На мгновение поза его, положение расставленных рук и обращенные к нему лица сотрапезников напомнили мне с кошмарной карикатурностью… что именно напомнили, я сам тогда не понял, а потом, поняв, удивился кощунственности сопоставления, не более кощунственного, впрочем, чем самое искусство его.

Пьеса Фердинанда напоминает гиперборейский «Балаганчик», а его поза — христологические увлечения Блока. Венгерская национальность писателя отсылает к блоковским «Скифам». Любимый текст евразийцев и возвращенцев, «Скифы» привлекали понятное внимание в 1938 году. Отсюда неожиданное для парижского писателя пристрастие Фердинанда к лошадям («tu est tr?s hippique ce matin», — говорит ему друг) и его «египетские глаза», так напоминающие «узкие глаза» блоковских скифов.
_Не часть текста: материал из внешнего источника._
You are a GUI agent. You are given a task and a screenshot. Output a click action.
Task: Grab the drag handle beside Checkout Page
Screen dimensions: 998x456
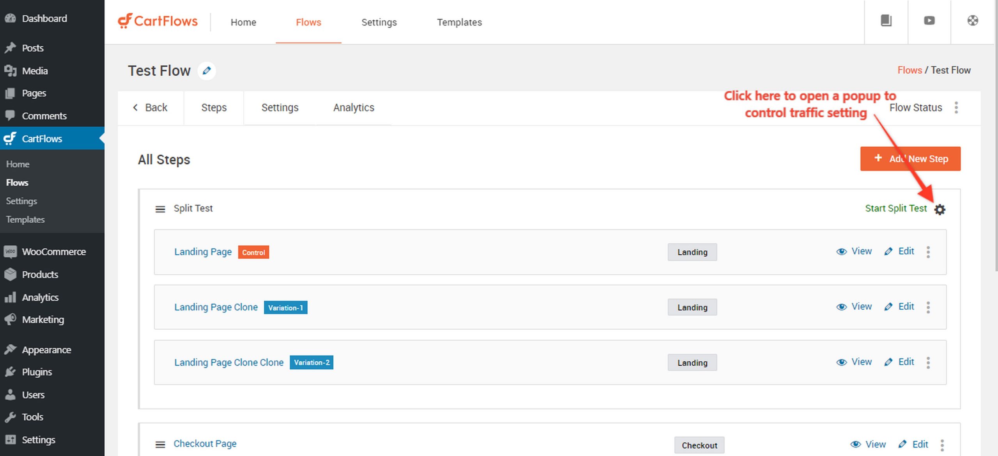[x=160, y=444]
Фердинанд «эклектик в плотском быту», и скифы тоже: «Мы любим плоть», говорят они, но любят по-особенному: «как любит наша кровь, никто из вас давно не любит». В коротком повествовании о Фердинанде обратите внимание на указание на «Соловьиный сад», на блоковскую судьбу и блоковские цвета, но также и на характерно набоковское замещение поэзии прозой:

В начале его поприща еще можно было сквозь расписные окна его поразительной прозы различить какой-то сад, какое-то сонно-знакомое расположение деревьев… но с каждым годом роспись становилась все гуще, розоватость и лиловизна все грознее; и теперь уже ничего не видно через это страшное драгоценное стекло, и кажется, что если разбить его, то одна лишь ударит в душу черная и совершенно пустая ночь.

Слово «поприще» приглашает гоголевского Поприщина, и не только оно: бедняга видел себя испанским королем Фердинандом. И правда, Фердинанд в Фиальте — неразоблаченный самозванец, «мнимый весельчак», «неуязвимый пройдоха». С его славой происходят странные вещи: «Молва о таких, как он, носится резво, но вскоре тяжелеет»; «теперь слава его потускнела, и это меня радует: значит, не я один противился его демонскому обаянию», — говорит рассказчик, впрочем его соперник. Таков путь Фердинанда, и таков путь Блока. Слава тускнеет в соответствии со «свиным законом». Мир природы перестает быть виден сквозь искажения политической оптики.

Говорящий немой

Самый странный из героев Живаго является тотальным символом революции, одновременно ее пророком и продуктом, сектантским лидером и говорящим глухонемым.

Республика не признавала власти Временного правительства и отделилась от остальной России. Сектант Блажейко, в юности переписывавшийся с Толстым, объявил новое тысячелетнее зыбушинское царство, общность труда и имущества […] Такие же небылицы рассказывали про главного помощника Блажейко. Утверждали, будто это глухонемой от рождения, под влиянием вдохновения обретающий дар слова и по истечении озарения его снова теряющий (143–144).